▶ Work instructions:
1. According to the BivariateProbabilityDistribution Javadoc page, which interface does BivariateProbabilityDistribution extend?
2. Update the part of the BivariateProbabilityDistribution Javadoc page starting at "Wikipedia: Joint probability" and ending at "X_2 \le x_2)$$." so that "joint distribution function" reads "cumulative distribution function".

▶ Text excerpt:
## Interface BivariateProbabilityDistribution

• All Superinterfaces:
MultivariateProbabilityDistribution
All Known Subinterfaces:
BivariateEVD
All Known Implementing Classes:
AbstractBivariateEVD, AbstractBivariateProbabilityDistribution, BivariateEVDAsymmetricLogistic, BivariateEVDAsymmetricMixed, BivariateEVDAsymmetricNegativeLogistic, BivariateEVDBilogistic, BivariateEVDColesTawn, BivariateEVDHuslerReiss, BivariateEVDLogistic, BivariateEVDNegativeBilogistic, BivariateEVDNegativeLogistic

public interface BivariateProbabilityDistribution
extends MultivariateProbabilityDistribution
A bivariate or joint probability distribution for X_1, X_2 is a probability distribution that gives the probability that each of X_1, X_2, ... falls in any particular range or discrete set of values specified for that variable.
Wikipedia: Joint probability distribution
• ### Method Summary

All Methods
Modifier and Type Method Description
double cdf​(double x1, double x2)
The joint distribution function $$F_{X_1,X_2}(x_1,x_2) = Pr(X_1 \le x_1, X_2 \le x_2)$$.

▶ Supplied information:
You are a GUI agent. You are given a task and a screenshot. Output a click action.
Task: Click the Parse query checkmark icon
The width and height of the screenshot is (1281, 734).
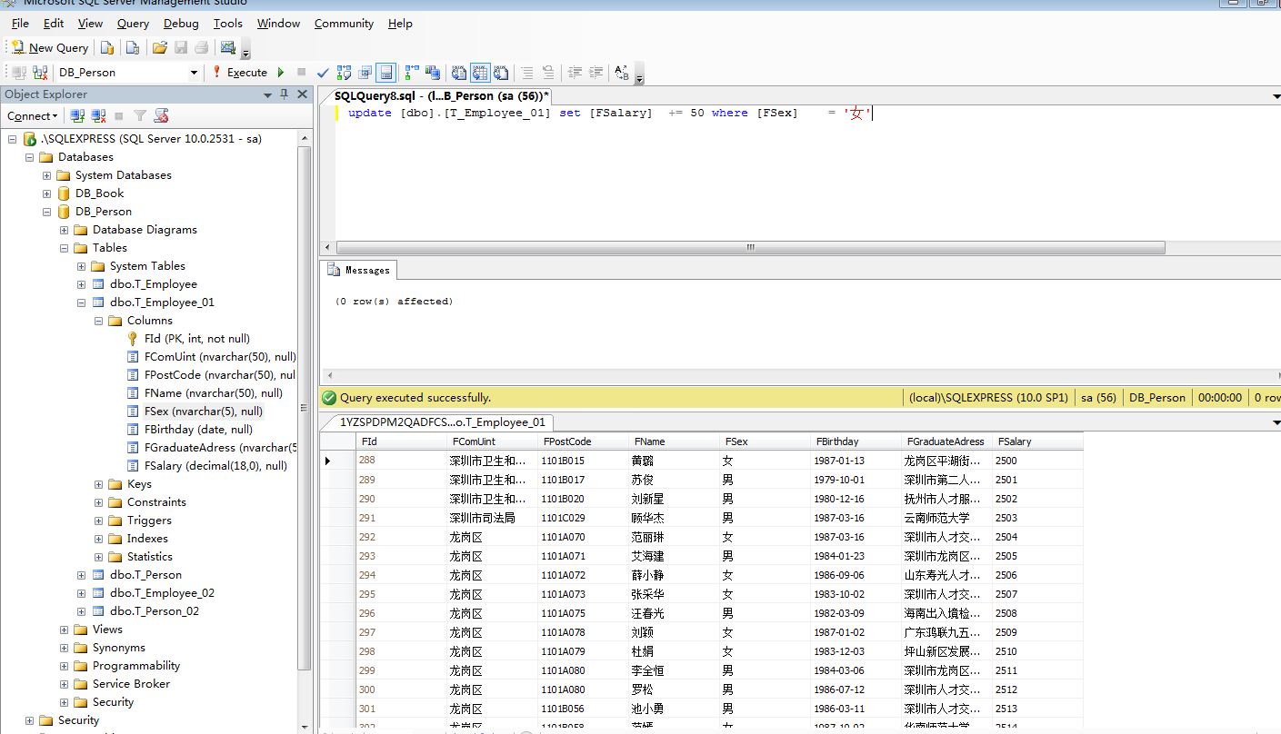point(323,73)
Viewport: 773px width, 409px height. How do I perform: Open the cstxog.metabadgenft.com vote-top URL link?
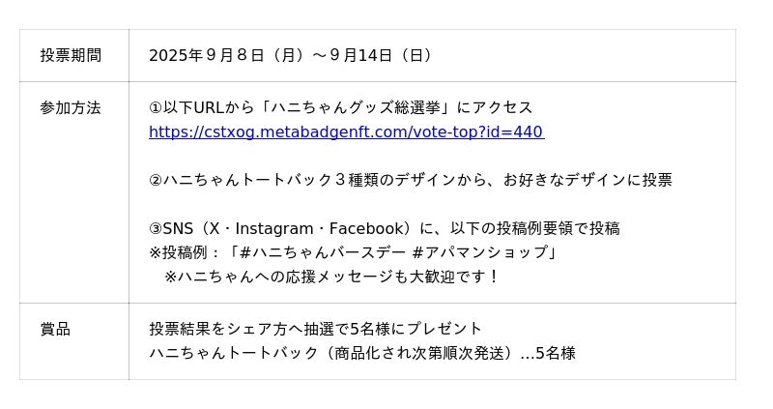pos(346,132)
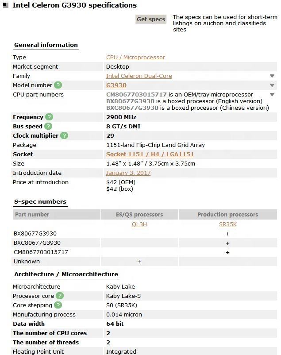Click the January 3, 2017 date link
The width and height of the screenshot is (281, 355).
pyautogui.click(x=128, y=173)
* * *
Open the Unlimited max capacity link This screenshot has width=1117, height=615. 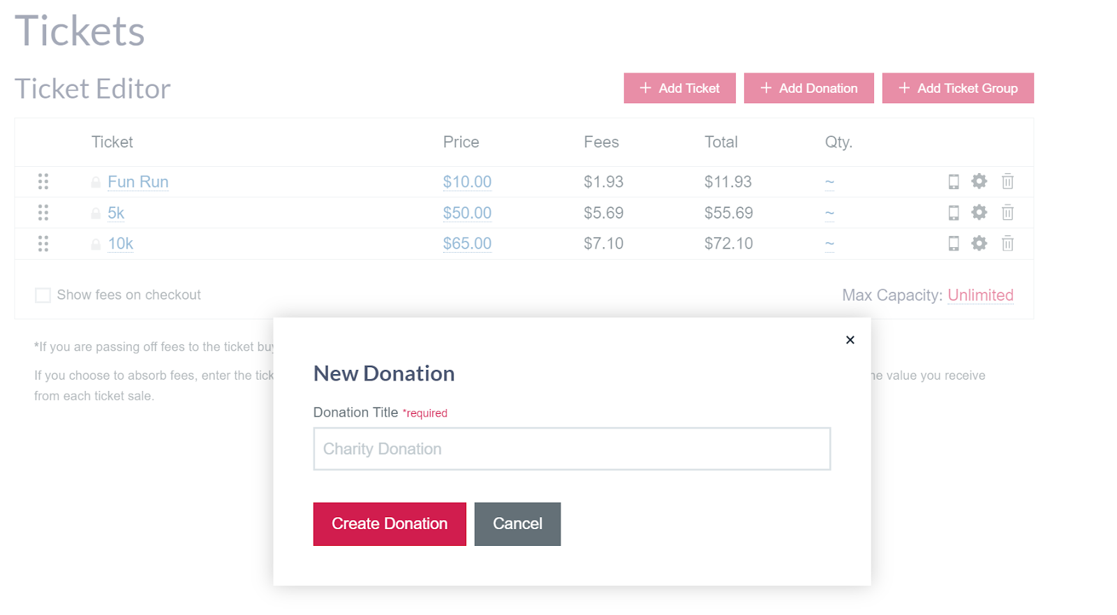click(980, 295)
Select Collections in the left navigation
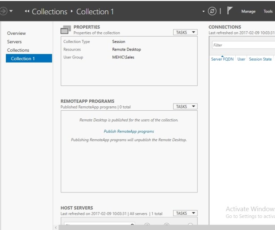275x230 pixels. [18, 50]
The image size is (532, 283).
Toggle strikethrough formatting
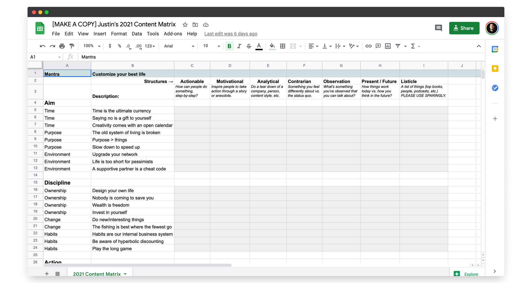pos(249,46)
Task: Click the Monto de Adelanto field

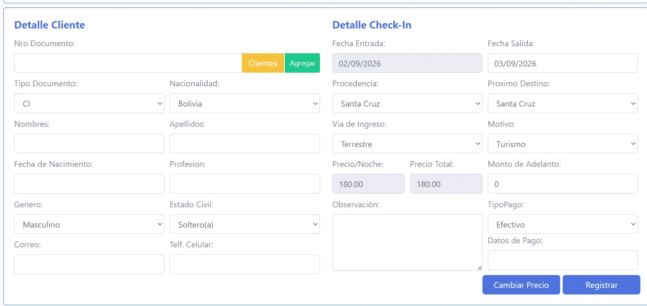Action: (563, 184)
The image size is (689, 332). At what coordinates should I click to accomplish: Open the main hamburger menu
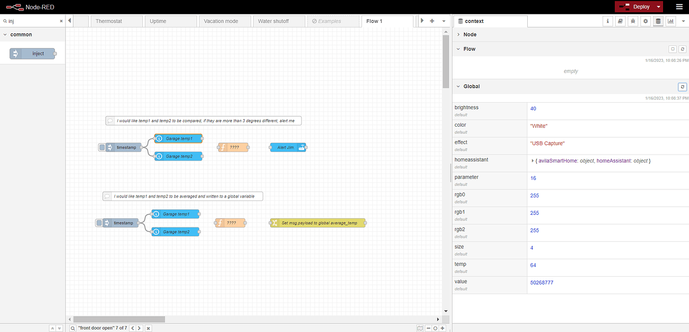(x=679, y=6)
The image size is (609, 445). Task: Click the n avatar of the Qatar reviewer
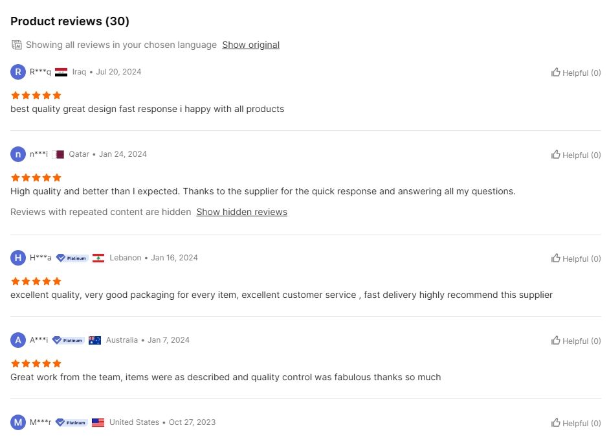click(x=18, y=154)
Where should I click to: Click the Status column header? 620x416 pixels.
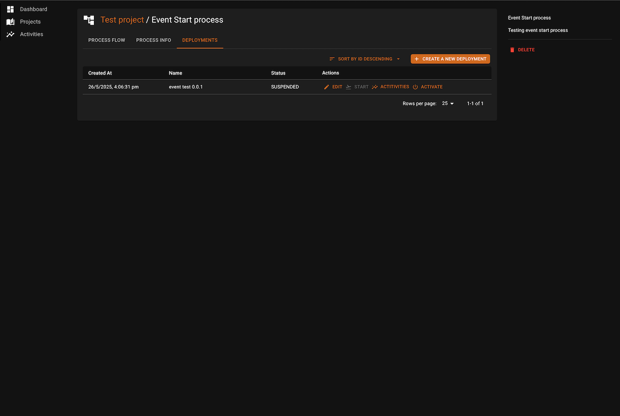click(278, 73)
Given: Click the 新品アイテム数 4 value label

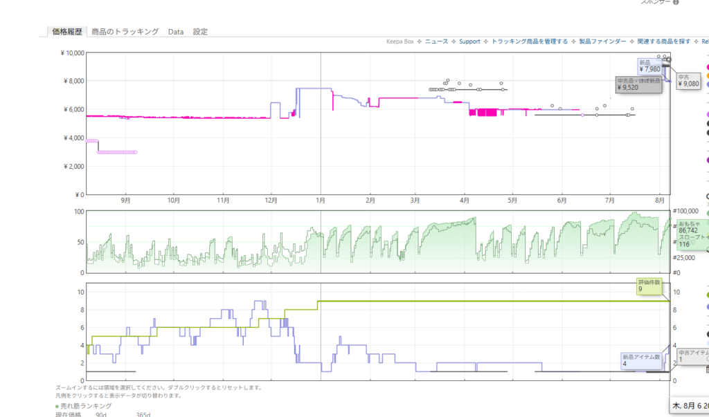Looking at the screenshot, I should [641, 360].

▶ Task responses:
1. MultivariateProbabilityDistribution

2.
Wikipedia: Joint probability distribution
• ### Method Summary

All Methods
Modifier and Type Method Description
double cdf​(double x1, double x2)
The cumulative distribution function $$F_{X_1,X_2}(x_1,x_2) = Pr(X_1 \le x_1, X_2 \le x_2)$$.